The roots of my Princeton Gold Norway Maple are exposed.
What do you suggest?
Surface roots are common in older trees, and particularly in trees with shallow root systems. Princeton Gold, a variety of Norway maple (Acer platanoides), is known for its shallow root system. For many species, most of the roots are within the top 30 cm of soil. Tree roots need oxygen, and heavy clay or compact soils can contribute to roots at the surface as they seek oxygen in poor soil.
Surface roots can be a tripping hazard and can even push up sidewalks and driveways. Surface roots in a lawn can make it difficult to mow around the tree. There are a few ways you can minimize the impact of exposed roots, but it is important to remember that surface roots are natural to your tree’s growth habit.
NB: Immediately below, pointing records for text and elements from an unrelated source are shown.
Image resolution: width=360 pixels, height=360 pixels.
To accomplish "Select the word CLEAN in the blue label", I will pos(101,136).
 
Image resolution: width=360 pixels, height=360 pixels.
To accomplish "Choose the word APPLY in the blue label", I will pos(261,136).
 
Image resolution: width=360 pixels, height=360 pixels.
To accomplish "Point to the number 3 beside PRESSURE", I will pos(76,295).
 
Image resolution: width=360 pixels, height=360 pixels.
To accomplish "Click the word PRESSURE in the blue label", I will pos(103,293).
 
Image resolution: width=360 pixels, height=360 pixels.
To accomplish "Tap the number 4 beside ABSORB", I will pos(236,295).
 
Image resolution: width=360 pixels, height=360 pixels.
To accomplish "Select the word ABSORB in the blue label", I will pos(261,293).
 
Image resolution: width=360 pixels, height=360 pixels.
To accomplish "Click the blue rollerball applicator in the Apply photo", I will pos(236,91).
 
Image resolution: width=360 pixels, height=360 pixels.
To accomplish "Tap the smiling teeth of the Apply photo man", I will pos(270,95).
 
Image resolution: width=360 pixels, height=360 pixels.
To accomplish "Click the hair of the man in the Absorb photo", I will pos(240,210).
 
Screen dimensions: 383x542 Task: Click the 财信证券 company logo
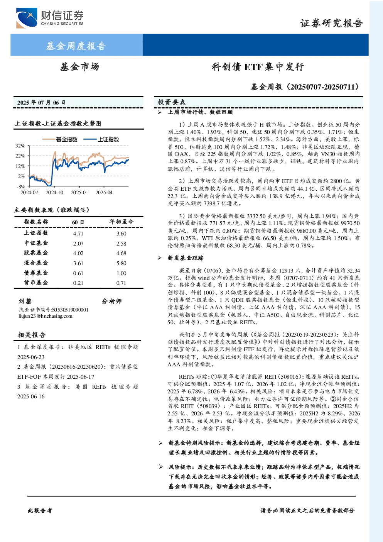pos(50,18)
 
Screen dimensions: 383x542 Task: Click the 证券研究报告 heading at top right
pos(331,24)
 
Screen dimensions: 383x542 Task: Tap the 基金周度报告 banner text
pos(76,46)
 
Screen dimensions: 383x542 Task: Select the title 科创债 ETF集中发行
pos(258,67)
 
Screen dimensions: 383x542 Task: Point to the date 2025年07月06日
pos(41,103)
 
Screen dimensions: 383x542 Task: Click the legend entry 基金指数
pos(60,139)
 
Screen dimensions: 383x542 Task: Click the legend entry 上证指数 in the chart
pos(101,139)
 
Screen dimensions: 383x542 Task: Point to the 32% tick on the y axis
pos(20,146)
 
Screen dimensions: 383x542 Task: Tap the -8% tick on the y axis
pos(21,186)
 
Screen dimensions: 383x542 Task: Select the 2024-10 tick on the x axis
pos(54,192)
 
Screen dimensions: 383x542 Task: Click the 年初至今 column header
pos(121,222)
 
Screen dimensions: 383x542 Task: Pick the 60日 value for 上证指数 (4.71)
pos(78,234)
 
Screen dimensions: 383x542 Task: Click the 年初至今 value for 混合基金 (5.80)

If they aren’t causing any issues, then you may just want to leave them alone.
For the health of the tree, it is important that you do not cut or chop out large surface roots, which can expose the tree to disease, reduce its stability in high wind or damage its capacity to take up water and nutrients. If removal of a large root is the only option, then it would be best to consult a professional arborist.
If your tree is in a lawn, you can top dress the area with exposed roots with no more that 5 cm of a mix of topsoil and compost, then add seed with a shade-tolerant variety of grass in early spring or late summer. The procedure can be repeated once more the following season, but don’t add more than 10 cm of soil covering, as you may compromise the roots’ ability to access oxygen. If the surface roots are limited to an area relatively close to the tree base, you can add a light layer of topsoil and compost and plant shade tolerant plants. Or, you could add an even layer of no more than 10 cm of organic mulch, like wood chips, which will protect the exposed roots from drying out, but still provide access to oxygen. Be sure to keep mulch at least 10 cm away from around the base of the tree.